Tentei tirar a mão imediatamente, mas meus dedos ficaram enroscados nos fios cor-de-rosa. Ele realmente deveria se pentear com mais frequência.
Rune, alisando sua cabeça, murmurou.
“Que cruel. Por acaso vai puxar o meu cabelo toda vez que me encontrar?”
“O que você está…”
“Shhh!”
Rune de repente sinalizou para que eu me calasse, e levei as mãos à boca. Era uma postura de um fugitivo.
“…Você sabe o que está acontecendo?”
Chacoalhei a cabeça com a boca ainda tampada, sem entender nada.
“Tem um cavaleiro te seguindo.”
“Um cavaleiro?”
Só então, me lembrei de algo que Ahin tinha falado de madrugada, quando estava quase dormindo.
“Já que Meimi não está aqui, vou colocar um escolta temporário, para algum caso urgente. É alguém que você já conhece.”
Mas eu adormeci logo depois e tinha me esquecido até agora. Quem seria, um cavaleiro que eu já conhecia pessoalmente? Lile era gentil demais para ser escolta. Ou seria o cavaleiro que foi conosco ao Qatar? Acho que o nome dele era Mio? Não conseguia pensar em ninguém mais.
“Bem, deve ser o escolta, então. Vamos voltar ao território das panteras negras hoje.”
“Então era isso mesmo.”
“Como Rune sabia?”
“Vi Evelyn preparando a carruagem, então, conhecendo o temperamento de Ahin Grace, pensei que era óbvio.”
Rune chacoalhou a cabeça. Lembrei o que eu queria perguntar a ele faz um tempo.
“Por que uma dançarina?”
“Por que não? Você começou a dançar de repente.”
Como imaginei, ele estava rindo da minha cara.
“Era uma dança tradicional do clã das lebres? Como era mesmo, assim?”
Rune moveu as mãos, enquanto eu o encarava, sem expressão nenhuma.
“Ei, porque está vermelha?”
Aaah, já chega!

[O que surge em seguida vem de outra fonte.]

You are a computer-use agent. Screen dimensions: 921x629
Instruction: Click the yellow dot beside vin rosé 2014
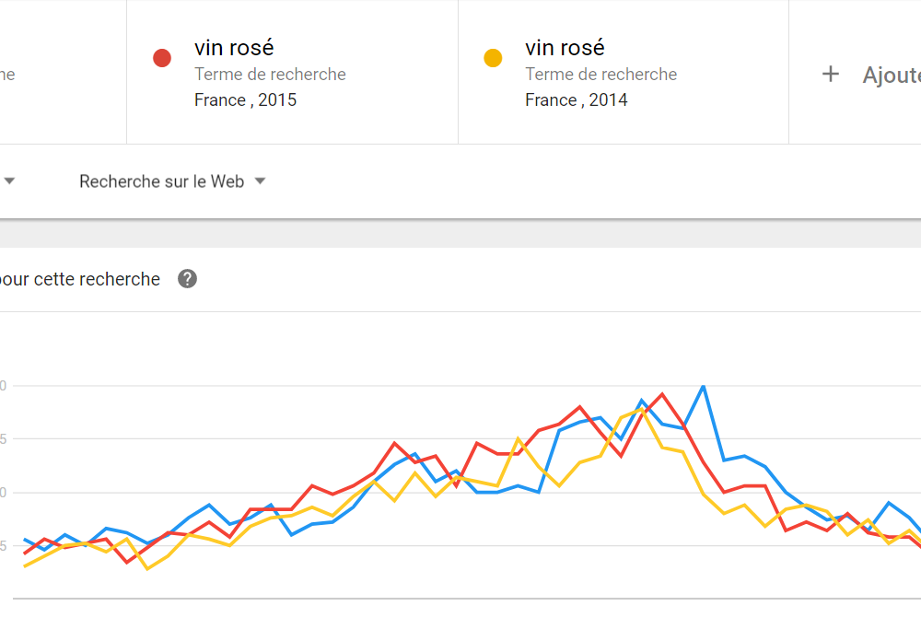pos(493,58)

Depois de esfregar o rosto com as mãos, percebi que uma pessoa poderia chegar a morrer de vergonha e humilhação. Tudo que podia fazer era lançar um olhar assassino enquanto minhas orelhas queimavam. Pensei em perguntar sobre o incêndio, mas desisti, pensando que era melhor não me envolver.
“De qualquer maneira, se você voltar a Mansão Grace, não vamos nos ver por um longo tempo. Vou ficar desapontado.”

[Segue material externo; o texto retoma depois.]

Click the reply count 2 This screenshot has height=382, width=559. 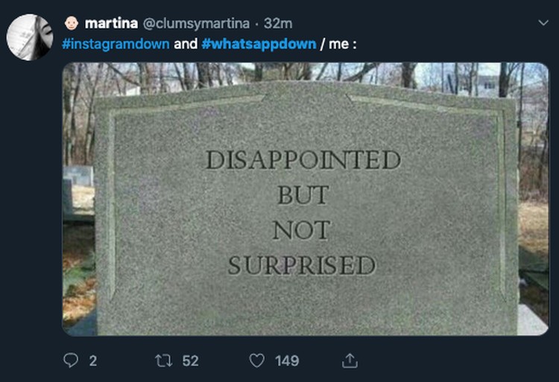point(93,361)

“…Por que você ficaria desapontado?”
Rune abriu a boca, mas não emitiu nenhum som. Parecia que minha pergunta era inesperada. Um olhar conflitado passou por seu rosto preguiçoso. Então, ele corou, ficando vermelho até as orelhas.
‘Oh…’
Vendo a mudança nele, assumi que a curiosidade que ele tinha por mim tinha se transformado em um sentimento semelhante à afeição. Mas por que eu? Com uma reação tão honesta dele, não podia fingir que não tinha percebido. Por que esse leão era tão sincero? Ainda muito vermelho, Rune falou.
“Eu me sinto estranho, justamente por não saber o porquê…”

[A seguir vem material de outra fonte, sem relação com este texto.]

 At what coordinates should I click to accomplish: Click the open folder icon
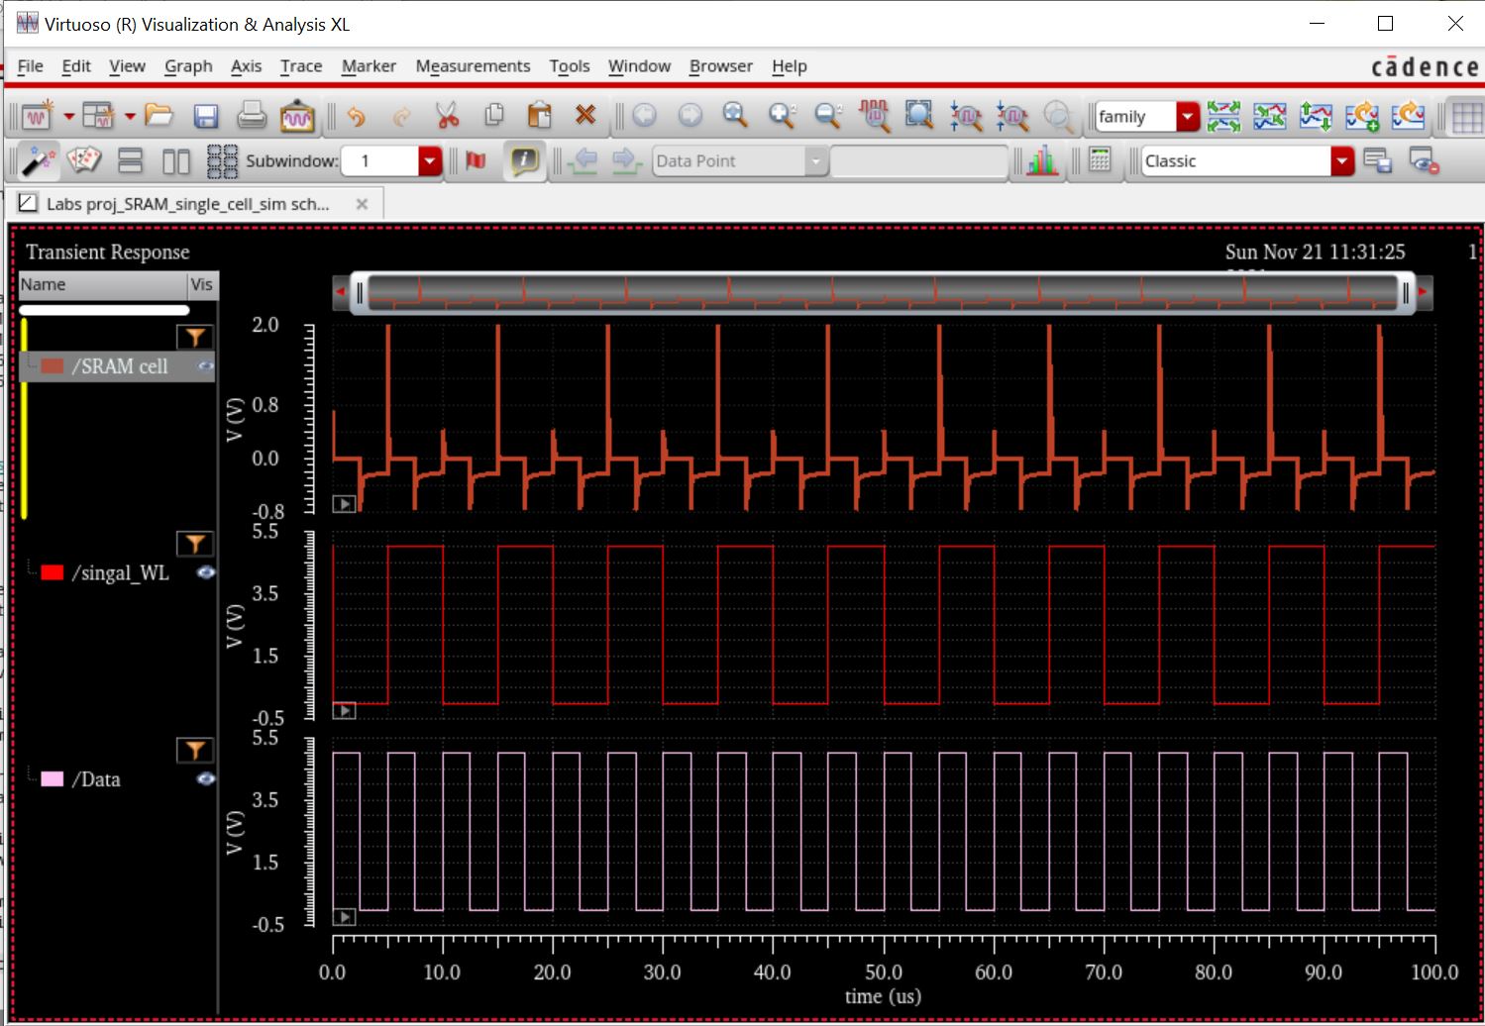coord(159,116)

Isso me fazia parecer uma pessoa malvada que tirava vantagem de leões inocentes. Olhei para o chão. Houve um silêncio desconfortável.
“No começo…”
A voz calma dele me fez erguer a cabeça. Quando chequei, o rosto de Rune ainda estava vermelho.
“Quando eu escutei que Ahin Grace recolheu um coelho bebê, pensei que ele tinha enlouquecido completamente. Já o conhecia desde criança e ele sempre foi…”
Com uma expressão indiferente, ele posicionou o dedo na têmpora e girou, indicando o símbolo de “louco”. Não pude evitar de concordar, então assenti.
Tradução: Nopa.
Revisão: Holic.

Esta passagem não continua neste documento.